From: Tejun Heo <tj-DgEjT+Ai2ygdnm+yROfE0A@public.gmane.org>
To: axboe-tSWWG44O7X1aa/9Udqfwiw@public.gmane.org,
linux-kernel-u79uwXL29TY76Z2rM5mHXA@public.gmane.org,
containers-cunTk1MwBs9QetFLy7KEm3xJsTq8ys+cHZ5vskTnxNA@public.gmane.org
Cc: ctalbott-hpIqsD4AKlfQT0dZR+AlfA@public.gmane.org,
rni-hpIqsD4AKlfQT0dZR+AlfA@public.gmane.org,
hughd-hpIqsD4AKlfQT0dZR+AlfA@public.gmane.org,
akpm-de/tnXTf+JLsfHDXvbKv3WD2FQJk+8+b@public.gmane.org,
fengguang.wu-ral2JQCrhuEAvxtiuMwx3w@public.gmane.org,
vgoyal-H+wXaHxf7aLQT0dZR+AlfA@public.gmane.org
Subject: [PATCHSET] block: implement per-blkg request allocation, take#2
Date: Mon, 4 Jun 2012 20:40:50 -0700 [thread overview]

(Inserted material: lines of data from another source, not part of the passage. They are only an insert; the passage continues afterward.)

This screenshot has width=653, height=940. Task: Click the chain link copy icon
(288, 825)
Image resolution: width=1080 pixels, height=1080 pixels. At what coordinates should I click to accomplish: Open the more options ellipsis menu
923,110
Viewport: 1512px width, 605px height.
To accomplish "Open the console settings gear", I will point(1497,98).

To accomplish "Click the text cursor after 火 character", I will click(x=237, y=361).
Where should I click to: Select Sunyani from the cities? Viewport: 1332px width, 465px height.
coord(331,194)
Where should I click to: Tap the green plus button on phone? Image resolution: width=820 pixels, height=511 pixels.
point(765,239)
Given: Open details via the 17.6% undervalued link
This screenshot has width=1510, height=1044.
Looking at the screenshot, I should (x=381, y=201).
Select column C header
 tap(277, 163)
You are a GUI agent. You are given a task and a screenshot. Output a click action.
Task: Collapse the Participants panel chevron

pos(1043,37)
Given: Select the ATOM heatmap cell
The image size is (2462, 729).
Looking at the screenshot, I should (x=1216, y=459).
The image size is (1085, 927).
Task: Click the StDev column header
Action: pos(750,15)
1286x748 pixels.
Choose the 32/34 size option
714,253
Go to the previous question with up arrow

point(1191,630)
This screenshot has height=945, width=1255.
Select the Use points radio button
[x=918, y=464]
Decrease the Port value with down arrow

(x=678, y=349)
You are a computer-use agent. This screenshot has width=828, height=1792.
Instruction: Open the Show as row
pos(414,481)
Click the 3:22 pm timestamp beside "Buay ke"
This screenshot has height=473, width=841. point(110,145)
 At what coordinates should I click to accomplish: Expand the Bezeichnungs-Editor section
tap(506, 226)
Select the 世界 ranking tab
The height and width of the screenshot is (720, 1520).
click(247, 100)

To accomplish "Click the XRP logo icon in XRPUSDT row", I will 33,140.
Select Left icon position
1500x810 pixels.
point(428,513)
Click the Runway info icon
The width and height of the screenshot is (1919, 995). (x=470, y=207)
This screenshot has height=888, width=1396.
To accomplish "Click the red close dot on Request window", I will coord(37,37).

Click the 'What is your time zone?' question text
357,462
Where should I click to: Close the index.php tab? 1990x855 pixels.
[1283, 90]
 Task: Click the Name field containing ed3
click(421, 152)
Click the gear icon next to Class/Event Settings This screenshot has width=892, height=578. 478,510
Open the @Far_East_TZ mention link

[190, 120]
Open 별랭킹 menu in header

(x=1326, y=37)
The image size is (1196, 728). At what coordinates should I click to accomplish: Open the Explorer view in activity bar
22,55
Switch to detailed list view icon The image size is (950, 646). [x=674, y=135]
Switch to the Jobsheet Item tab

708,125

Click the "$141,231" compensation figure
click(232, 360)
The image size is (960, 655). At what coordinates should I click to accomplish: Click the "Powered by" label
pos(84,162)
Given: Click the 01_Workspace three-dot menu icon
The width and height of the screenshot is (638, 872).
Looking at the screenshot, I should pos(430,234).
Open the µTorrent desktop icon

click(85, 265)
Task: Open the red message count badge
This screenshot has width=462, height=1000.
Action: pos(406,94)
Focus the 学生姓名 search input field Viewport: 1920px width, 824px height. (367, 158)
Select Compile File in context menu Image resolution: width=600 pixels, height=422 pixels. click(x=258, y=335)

Message-ID: <1338867660-4689-1-git-send-email-tj@kernel.org> (raw)
Hello,
(The posting yesterday went out w/o lkml cc'd and old head message,
resending w/ Vivek's suggestions applied. Sorry about the noise.)
This is the second take of "implement per-blkg request allocation"
patchset. Changes from the last take[L] are
* 0001-fix-blkg_alloc-failure-path patch is separated from this series
and merged to block/for-linus.
* Updated patches posted incrementally merged into the series.
* Rebased on top of the current block/for-linus.
* Documentation/block/queue-sysfs.txt updated to note that nr_requests
is per-blkcg.
* Acked/Reviewed-by's added.
The original description follows.
Currently block layer shares a single request_list (@q->rq) for all
IOs regardless of their blkcg associations. This means that once the
shared pool is exhausted, blkcg limits don't mean much. Whoever grabs
the requests being freed the first grabs the next IO slot.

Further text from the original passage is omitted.